Case 5: Lymph nodes tuberculosis after contact with two positive cases

Initial TB Suspicion (March 2019): The fifth case (C5) involves an 8-year-old juvenile male chimpanzee in direct contact with previously diagnosed cases C1, C2, C3, and C4. Before a routine health check and ITST, C5 displayed no clinical signs. Additionally, this chimpanzee had close contact with the initial TB-positive caregiver in 2017.
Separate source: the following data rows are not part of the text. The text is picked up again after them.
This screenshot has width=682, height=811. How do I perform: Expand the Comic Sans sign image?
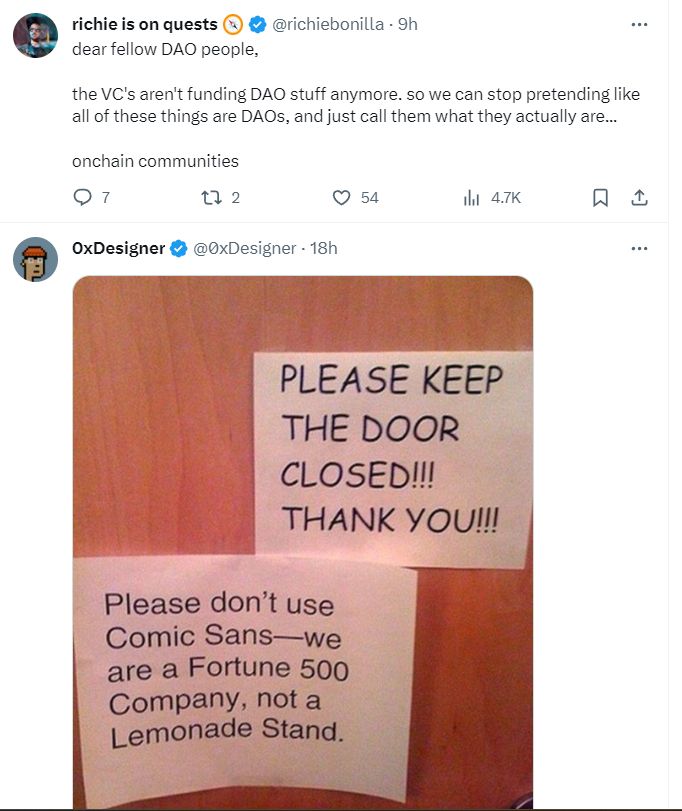tap(302, 540)
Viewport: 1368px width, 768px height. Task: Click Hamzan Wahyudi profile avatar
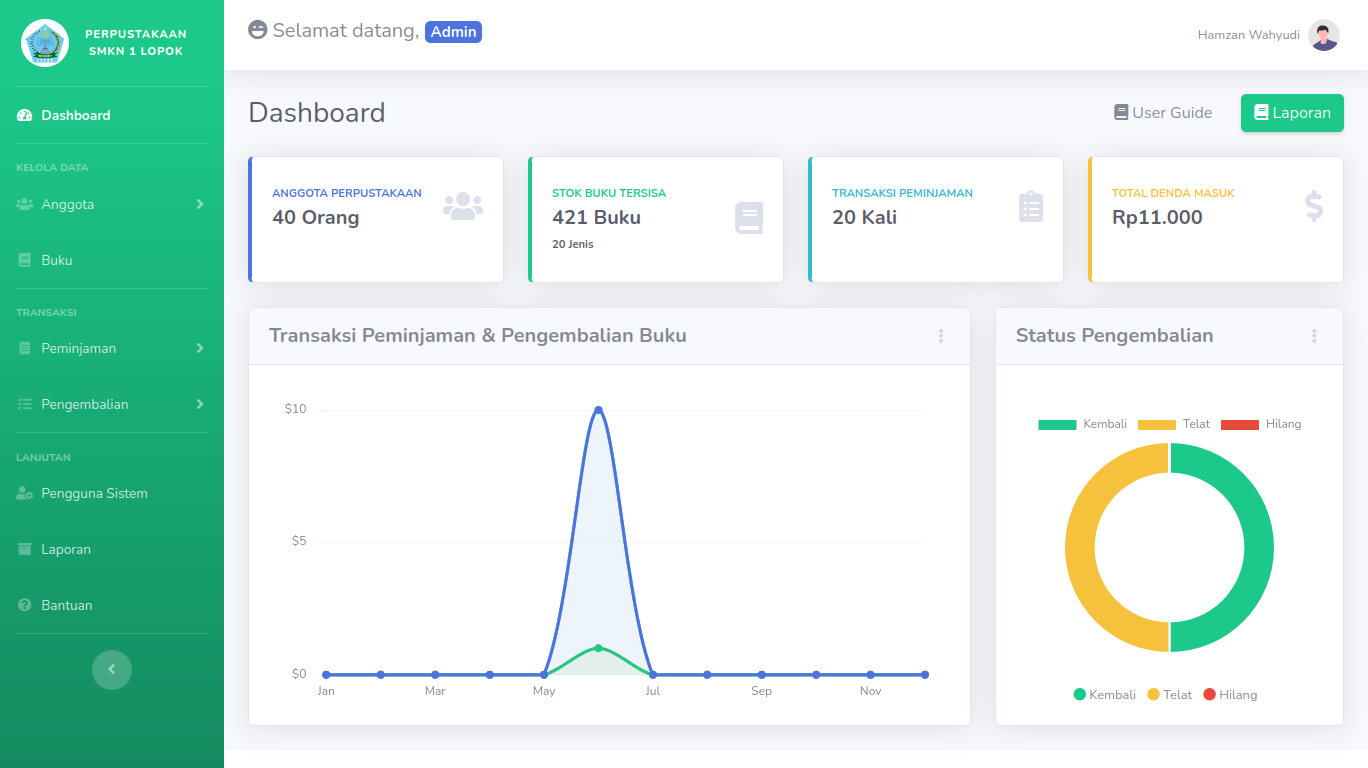1323,35
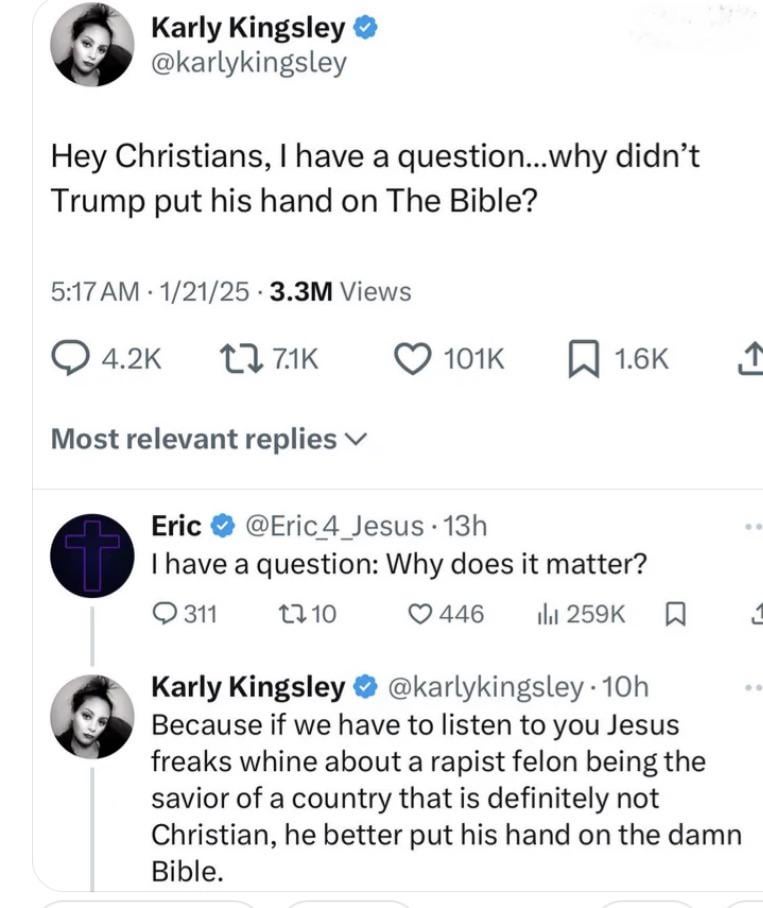763x908 pixels.
Task: Open more options for Eric's reply
Action: (x=752, y=526)
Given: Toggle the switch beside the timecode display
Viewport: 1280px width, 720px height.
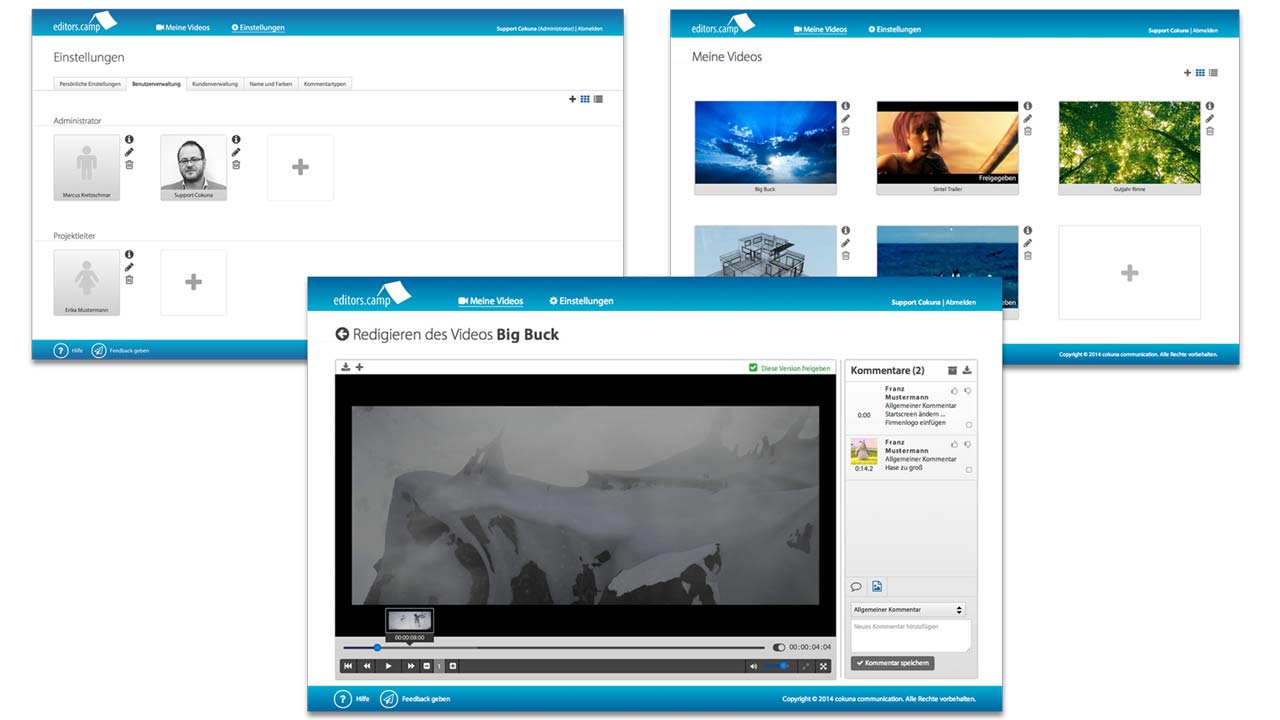Looking at the screenshot, I should [x=779, y=647].
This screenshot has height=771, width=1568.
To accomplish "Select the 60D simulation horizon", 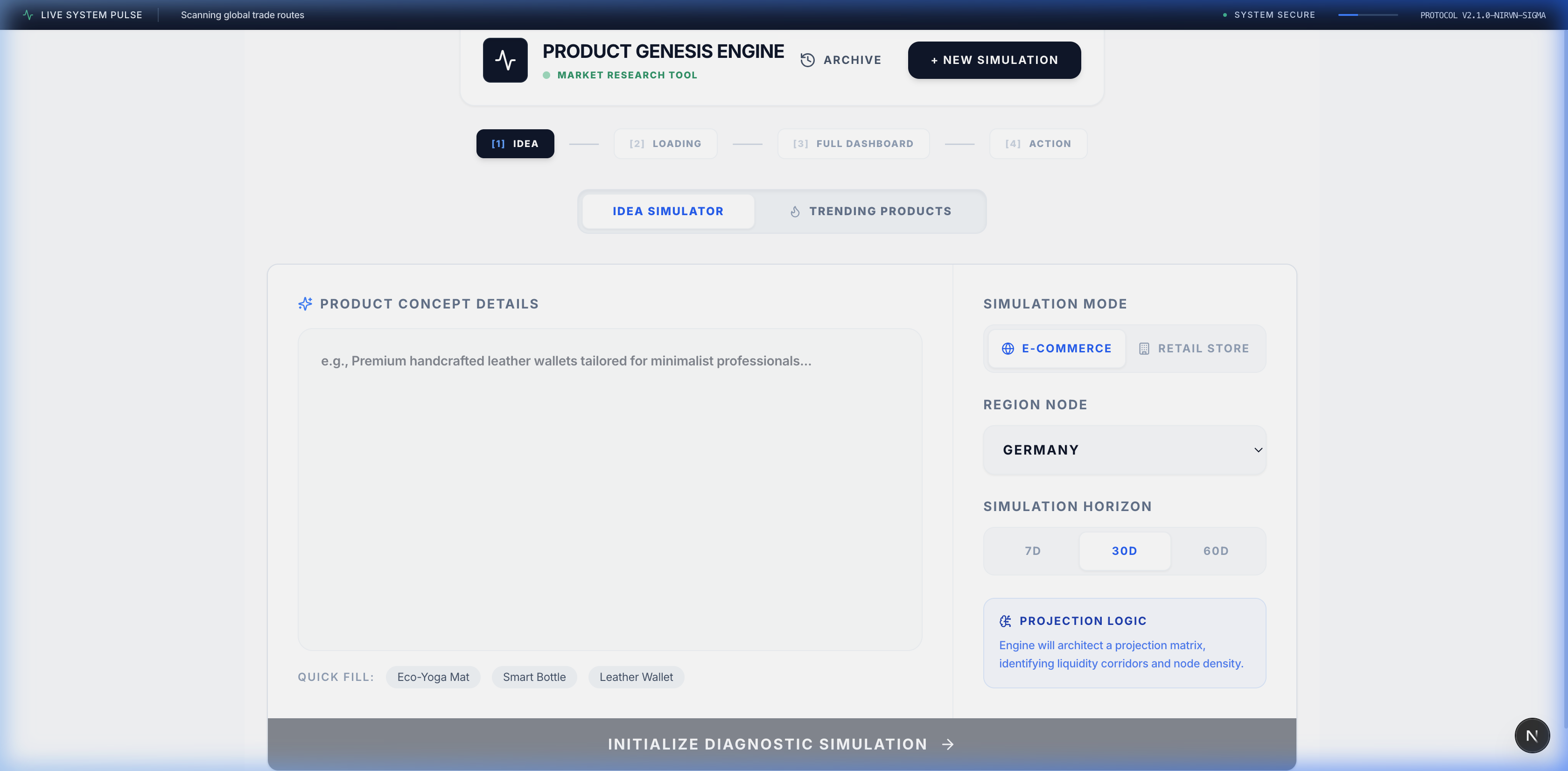I will coord(1216,551).
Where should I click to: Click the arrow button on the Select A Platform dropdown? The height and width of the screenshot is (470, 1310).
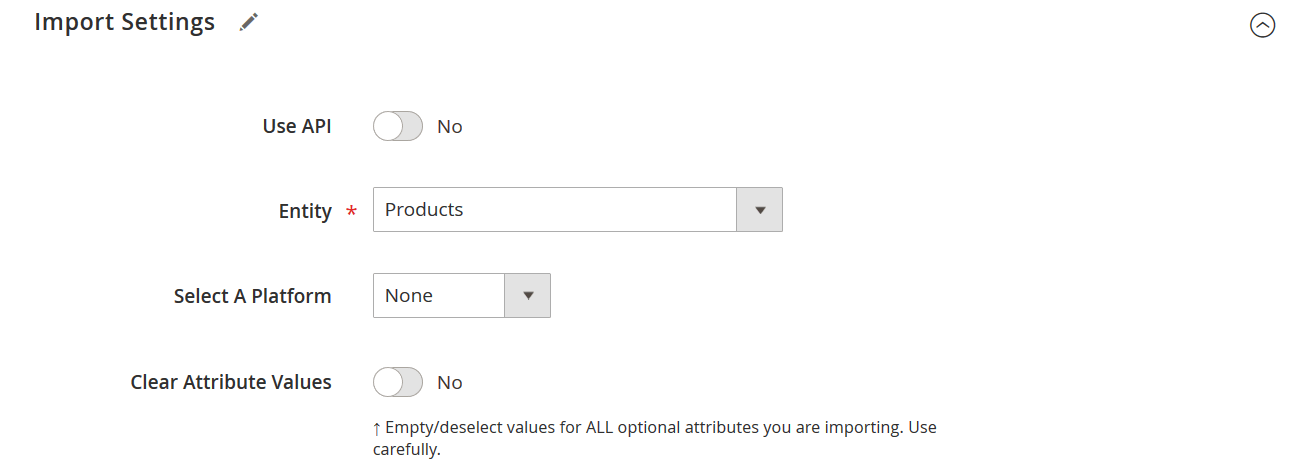click(528, 296)
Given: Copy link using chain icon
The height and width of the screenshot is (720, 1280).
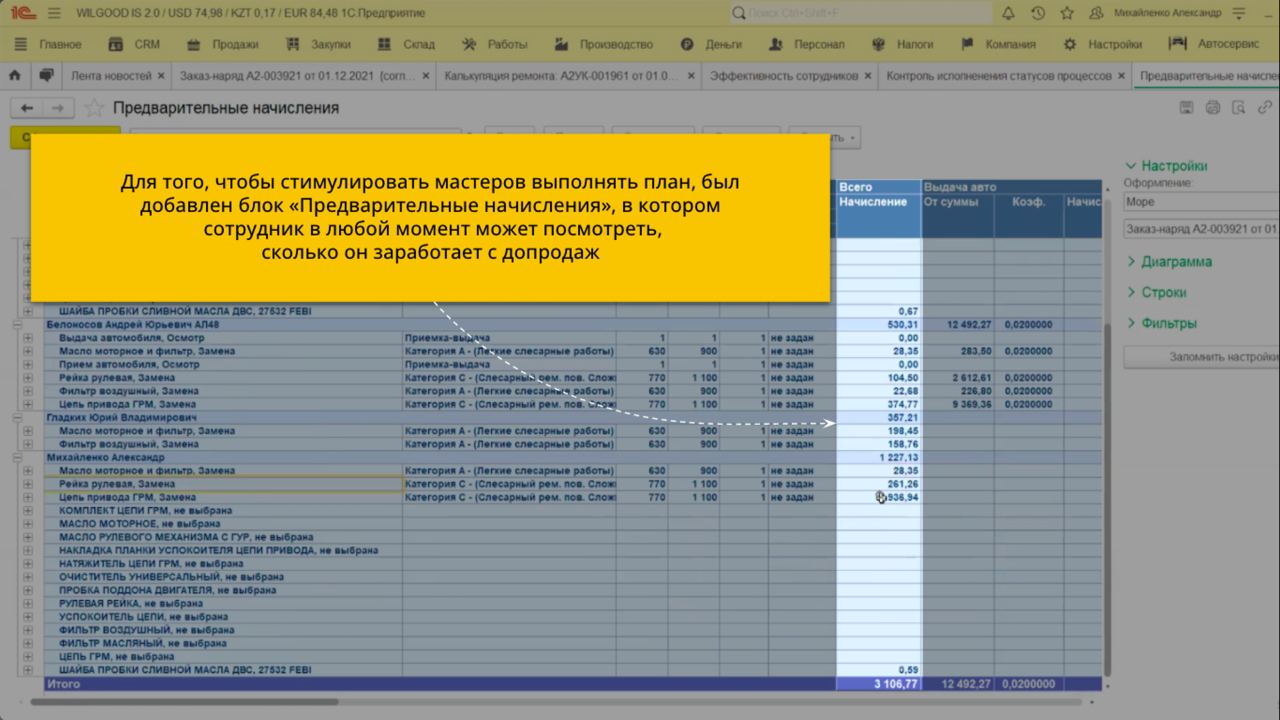Looking at the screenshot, I should (x=1265, y=108).
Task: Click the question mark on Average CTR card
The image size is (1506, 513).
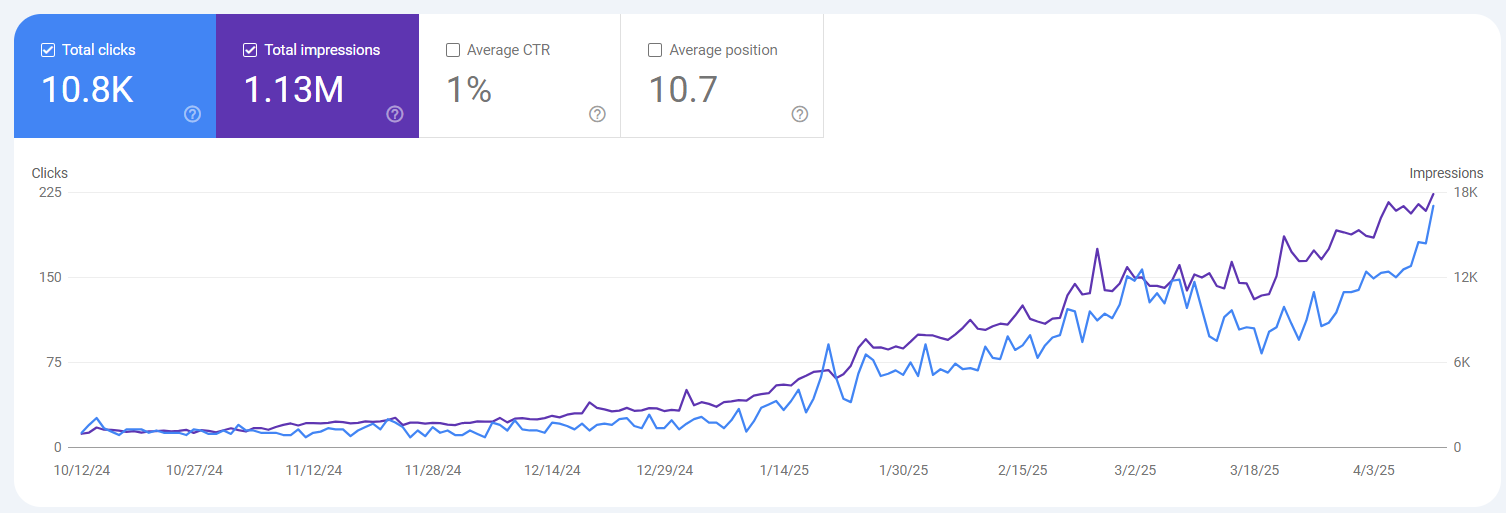Action: [597, 114]
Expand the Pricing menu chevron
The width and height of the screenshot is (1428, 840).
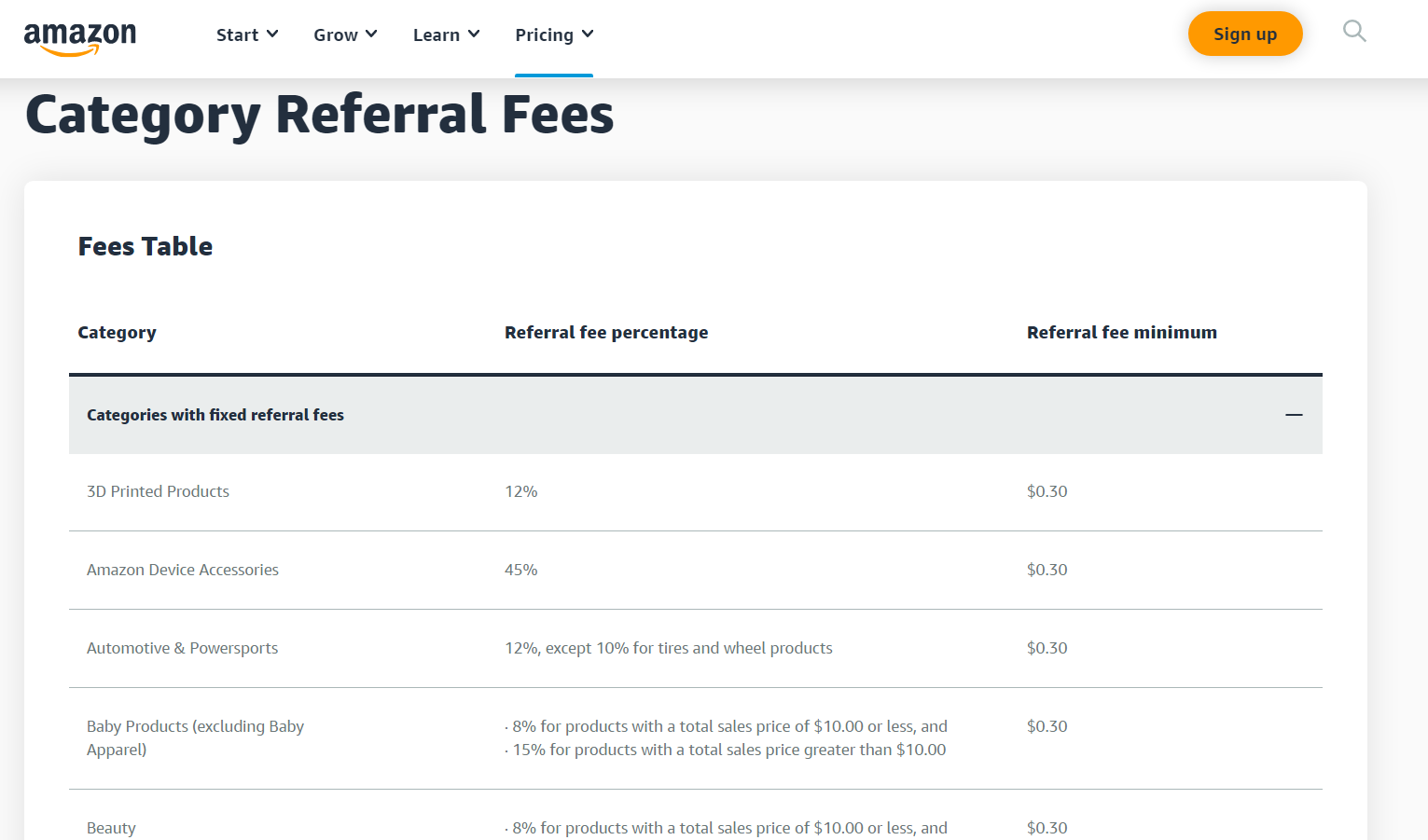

TB Diagnosis (March 2019): Similar to C3 and C4, C5 underwent a series of tests for TB screening, including a comparative ITST, gastric and broncho-alveolar lavages, and ZN staining on feces and tracheal mucus. Despite negative results for MTB in lavages, the ITST returned positive with a grade 4 reaction on the left eyelid (Figure 10). As no other tests indicated active TB, C5 was placed under observation, weighing 21.3 kg. One month after the initial ITST, C5 exhibited hypertrophy of the left mandibular LN, escalating from 2 to 10 cm in just 4 days (Figure 11). A biopsy of the lesion was sent for GeneXpert analysis, and within two days, the entire mandibular area became indurated (Figure 12). While awaiting results, clinical signs evolved, with the central area of the left mandibular LN developing a fistula and the chimpanzee showing

Figure 10. ITST result on C5: grade 4 on bovine tuberculin (left eyelid) with drooping of the eyelid and grade 3 on avian tuberculin (right eye) ©Emeline Chanove.

Figure 11. Hypertrophy of the left mandibular LN on C5 one month after the initial ITST ©Emeline Chanove.

Figure 12. Biopsy on left mandibular LN on C5 ©Emeline Chanove.

digestive symptoms, including intermittent diarrhea. GeneXpert results from the biopsy were positive for MTB and RIF sensitive, but negative on gastric and broncho-alveolar lavages.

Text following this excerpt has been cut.